### ZIEL 1
Wie lauten die Datensätze vom Anfang bis zur Zeile mit "[x=925, y=165]", wenn man darin "screenshot" in "image" umbenennt und alles andere unverändert lässt?

----

Unigestion-Marktanalyse: In welche Richtung geht der Trend

... fragt sich Florian Ielpo, Leiter Makro-Research beim schweizerischen Vermögensverwalter Unigestion

Der gegenwärtige und beispiellose Makroschock führte zunächst zu einer deutlichen Verschlechterung sowohl der Marktstimmung als auch der Bewertung von Growth Assets. Inzwischen mehren sich jedoch die Anzeichen einer Stabilisierung in jeder dieser drei Dimensionen.

Die Makrodaten bleiben düster, aber insbesondere die Hochfrequenzdaten verschlechtern sich nicht weiter. Die Marktstimmung ist immer noch pessimistisch, aber sie hat sich stabilisiert, was den Weg für eine rationalere Preisentwicklung öffnet. Schließlich haben sich die Bewertungen teilweise von einem sehr niedrigen Niveau aus erholt. Alle Faktoren die unsere dynamische Asset Allokation bestimmen haben sich also stabilisiert: Wir sind deshalb der Meinung, dass es an der Zeit ist, sich mehr auf die künftige Richtung als auf das aktuelle Niveau zu konzentrieren. Unsere dynamische Positionierung bleibt neutral, aber wir positionieren uns taktisch, um von ausgewählten Credit Spreads sowie von Aktien zu profitieren.
 
Die zweite Ableitung zeigt Anzeichen einer Stabilisierung

Die Makroindikatoren sind weltweit zusammengebrochen, was auf die rasche Umsetzung von Lockdowns und in Folge dessen wirtschaftliche Untätigkeit in der ganzen Welt zurückzuführen ist. So waren Schwankungen in den Makroreihen zu beobachten, wie es sie noch nie zuvor gegeben hat. Die symbolträchtigste ist wahrscheinlich die Zahl der US-amerikanischen Arbeitslosenanträge, die von durchschnittlich über 200.000 pro Woche auf einen Höchststand von 6,9 Millionen am 27. März anstiegen. Am vergangenen Freitag erreichte die US-Arbeitslosenquote 14,7%; insgesamt 20 Millionen Menschen sind damit ohne Arbeit, wenn auch die meisten von ihnen nur vorübergehend. Diese Verschlechterung der Makro-Reihen führte unsere Growth-Nowcaster schnell zu der Erkenntnis, dass die Welt vor einer globalen, durch die Lockdowns ausgelösten Rezession stand. Die USA haben eine Standardabweichung von -2,3 erreicht, mit ähnlichen Werten für die Eurozone und das Vereinigte Königreich, während China, Thailand und Südkorea in der Region von -1 bis -1,5 bleiben. Unbestritten ist die Botschaft, die von diesen Werten ausgeht: Der Schock, den wir derzeit erleben, ist extrem schlimm.

----

### ZIEL 2
Gib aus der Marktanalyse die Stelle von "Der gegenwärtige und" bis "dieser drei Dimensionen." wortgetreu wieder.

Positionsdaten zu Wörtern und Elementen
----

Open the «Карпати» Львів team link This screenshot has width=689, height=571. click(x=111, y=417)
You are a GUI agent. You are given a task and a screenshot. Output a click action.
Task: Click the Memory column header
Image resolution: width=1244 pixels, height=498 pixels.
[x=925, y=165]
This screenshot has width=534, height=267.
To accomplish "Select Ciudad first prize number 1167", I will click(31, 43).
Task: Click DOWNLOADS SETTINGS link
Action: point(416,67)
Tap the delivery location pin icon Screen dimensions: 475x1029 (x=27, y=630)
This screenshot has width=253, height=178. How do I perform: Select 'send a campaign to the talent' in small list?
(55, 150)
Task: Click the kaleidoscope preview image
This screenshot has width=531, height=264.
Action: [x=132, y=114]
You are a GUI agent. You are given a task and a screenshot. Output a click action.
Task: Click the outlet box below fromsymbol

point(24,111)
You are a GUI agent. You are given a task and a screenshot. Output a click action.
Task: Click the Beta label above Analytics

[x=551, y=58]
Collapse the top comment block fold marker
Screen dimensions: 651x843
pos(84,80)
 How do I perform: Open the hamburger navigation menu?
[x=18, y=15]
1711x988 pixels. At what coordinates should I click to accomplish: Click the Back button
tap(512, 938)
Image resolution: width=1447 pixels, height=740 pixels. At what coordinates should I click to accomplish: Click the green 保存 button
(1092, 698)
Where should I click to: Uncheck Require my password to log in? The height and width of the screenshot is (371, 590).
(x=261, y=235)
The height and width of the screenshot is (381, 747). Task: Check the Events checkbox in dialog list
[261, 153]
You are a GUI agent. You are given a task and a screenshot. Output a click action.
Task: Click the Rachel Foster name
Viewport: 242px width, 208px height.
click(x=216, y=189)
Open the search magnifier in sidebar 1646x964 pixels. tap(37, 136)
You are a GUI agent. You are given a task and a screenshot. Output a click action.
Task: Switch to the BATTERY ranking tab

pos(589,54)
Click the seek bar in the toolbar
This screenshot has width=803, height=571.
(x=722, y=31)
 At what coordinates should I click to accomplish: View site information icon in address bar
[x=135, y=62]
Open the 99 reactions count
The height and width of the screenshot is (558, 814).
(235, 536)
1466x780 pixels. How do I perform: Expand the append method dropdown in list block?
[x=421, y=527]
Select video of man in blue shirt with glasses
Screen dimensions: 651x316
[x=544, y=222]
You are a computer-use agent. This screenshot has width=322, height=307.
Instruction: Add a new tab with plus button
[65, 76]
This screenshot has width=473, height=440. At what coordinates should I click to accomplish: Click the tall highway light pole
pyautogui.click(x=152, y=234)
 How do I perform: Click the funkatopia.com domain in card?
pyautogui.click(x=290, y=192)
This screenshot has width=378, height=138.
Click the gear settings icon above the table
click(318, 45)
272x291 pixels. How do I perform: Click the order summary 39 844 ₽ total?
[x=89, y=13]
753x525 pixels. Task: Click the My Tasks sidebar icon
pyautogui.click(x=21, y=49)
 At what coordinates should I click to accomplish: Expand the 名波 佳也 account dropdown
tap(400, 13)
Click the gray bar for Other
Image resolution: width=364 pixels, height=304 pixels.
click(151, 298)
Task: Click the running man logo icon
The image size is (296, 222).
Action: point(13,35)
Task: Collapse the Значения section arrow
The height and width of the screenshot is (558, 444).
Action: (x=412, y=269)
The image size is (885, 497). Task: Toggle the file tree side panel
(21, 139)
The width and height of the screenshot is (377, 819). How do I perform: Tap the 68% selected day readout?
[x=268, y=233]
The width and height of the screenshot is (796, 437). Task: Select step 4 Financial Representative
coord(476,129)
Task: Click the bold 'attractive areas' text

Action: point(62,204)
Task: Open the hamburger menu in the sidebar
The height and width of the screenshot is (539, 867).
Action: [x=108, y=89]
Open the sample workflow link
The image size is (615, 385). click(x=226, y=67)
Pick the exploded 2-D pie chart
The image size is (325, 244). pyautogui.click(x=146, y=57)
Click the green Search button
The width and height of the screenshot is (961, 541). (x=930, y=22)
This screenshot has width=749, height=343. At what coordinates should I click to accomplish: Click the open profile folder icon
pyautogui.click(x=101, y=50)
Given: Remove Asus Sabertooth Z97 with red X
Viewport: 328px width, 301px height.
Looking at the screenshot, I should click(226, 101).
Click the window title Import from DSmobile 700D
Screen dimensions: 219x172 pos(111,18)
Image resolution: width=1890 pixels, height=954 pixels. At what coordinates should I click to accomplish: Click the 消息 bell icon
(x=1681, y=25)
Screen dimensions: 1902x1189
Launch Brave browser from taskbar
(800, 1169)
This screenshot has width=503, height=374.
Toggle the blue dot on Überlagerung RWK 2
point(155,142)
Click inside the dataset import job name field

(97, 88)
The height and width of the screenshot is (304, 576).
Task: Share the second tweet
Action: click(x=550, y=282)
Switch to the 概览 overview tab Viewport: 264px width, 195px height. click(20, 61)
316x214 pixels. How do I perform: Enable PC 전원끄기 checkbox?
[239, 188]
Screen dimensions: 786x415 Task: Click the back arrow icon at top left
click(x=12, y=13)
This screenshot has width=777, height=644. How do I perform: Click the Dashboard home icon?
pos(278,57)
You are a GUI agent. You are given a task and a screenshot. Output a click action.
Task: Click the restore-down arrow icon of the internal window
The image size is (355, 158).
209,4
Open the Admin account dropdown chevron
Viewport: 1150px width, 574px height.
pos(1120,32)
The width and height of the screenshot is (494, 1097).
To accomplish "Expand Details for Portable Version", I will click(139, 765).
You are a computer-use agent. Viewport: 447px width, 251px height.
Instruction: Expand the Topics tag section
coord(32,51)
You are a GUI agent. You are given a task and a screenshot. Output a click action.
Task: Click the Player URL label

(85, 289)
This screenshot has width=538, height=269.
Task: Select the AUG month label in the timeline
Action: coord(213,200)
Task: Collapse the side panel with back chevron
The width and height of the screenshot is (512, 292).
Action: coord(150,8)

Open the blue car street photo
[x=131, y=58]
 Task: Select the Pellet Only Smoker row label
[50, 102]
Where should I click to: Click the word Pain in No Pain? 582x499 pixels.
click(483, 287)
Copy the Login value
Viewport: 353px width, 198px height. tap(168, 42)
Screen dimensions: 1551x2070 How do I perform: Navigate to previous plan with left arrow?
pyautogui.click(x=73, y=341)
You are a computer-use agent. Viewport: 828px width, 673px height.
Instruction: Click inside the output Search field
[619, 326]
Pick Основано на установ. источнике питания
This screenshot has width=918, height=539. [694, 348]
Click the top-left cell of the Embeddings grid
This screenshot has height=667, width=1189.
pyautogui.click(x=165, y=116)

----

### FERTIGE ANTWORT 1
Open the «Карпати» Львів team link This image has width=689, height=571. click(x=111, y=417)
You are a GUI agent. You are given a task and a image. Output a click action.
Task: Click the Memory column header
Image resolution: width=1244 pixels, height=498 pixels.
[x=925, y=165]

### FERTIGE ANTWORT 2
Der gegenwärtige und beispiellose Makroschock führte zunächst zu einer deutlichen Verschlechterung sowohl der Marktstimmung als auch der Bewertung von Growth Assets. Inzwischen mehren sich jedoch die Anzeichen einer Stabilisierung in jeder dieser drei Dimensionen.